━━━ Dataset records ━━━

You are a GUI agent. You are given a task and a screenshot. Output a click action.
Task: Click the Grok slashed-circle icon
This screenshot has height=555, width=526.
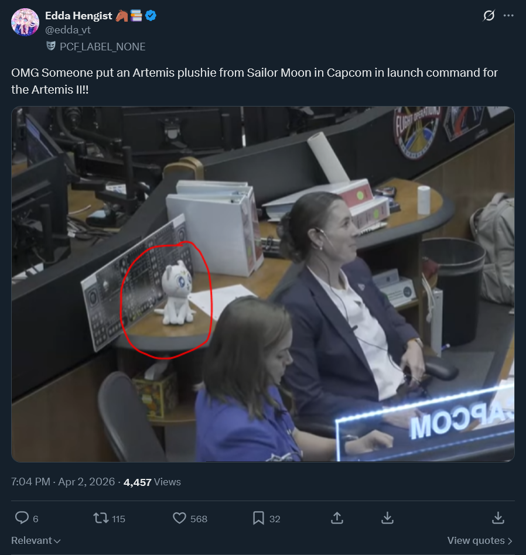pos(489,16)
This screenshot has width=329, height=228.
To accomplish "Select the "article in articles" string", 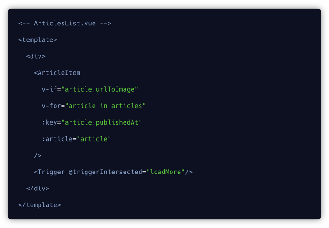I will pyautogui.click(x=106, y=106).
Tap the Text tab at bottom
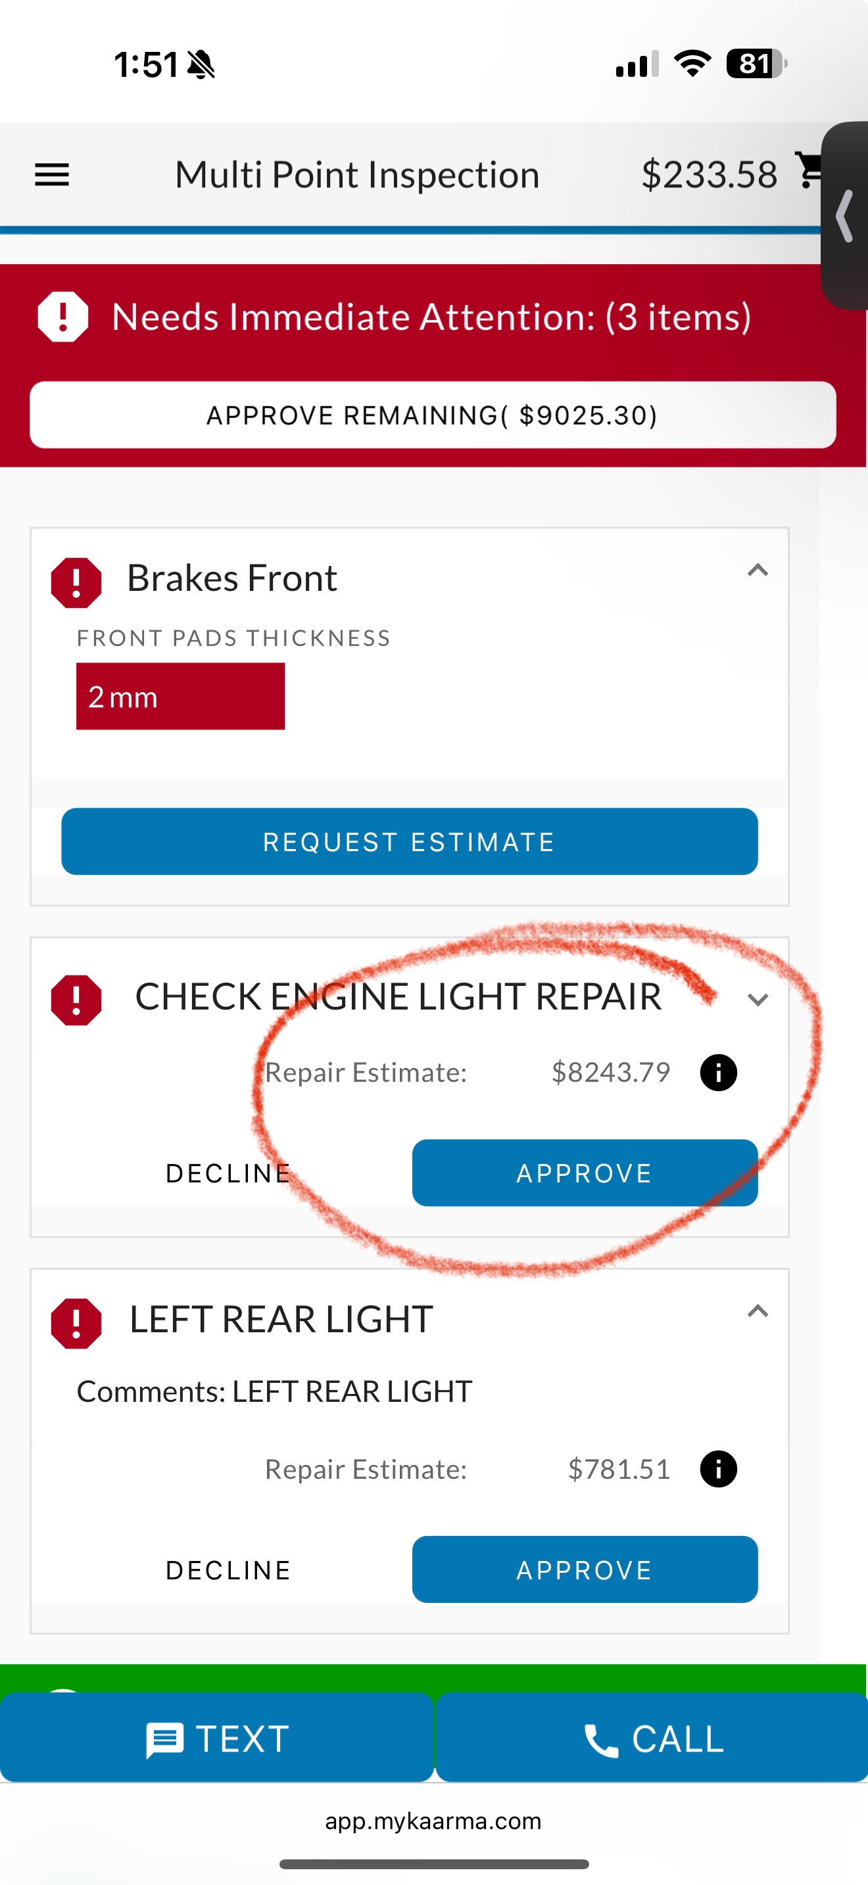This screenshot has height=1885, width=868. point(217,1739)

━━━

■ **Task to carry out**: Only exact lines belong in the answer: those from the beginning of the entries above through the line holding "This screenshot has width=329, height=228.", with no pictures.

■ **Reply to the task**:
You are a GUI agent. You are given a task and a screenshot. Output a click action.
Task: Click the Grok slashed-circle icon
This screenshot has height=555, width=526.
pos(489,16)
This screenshot has width=329, height=228.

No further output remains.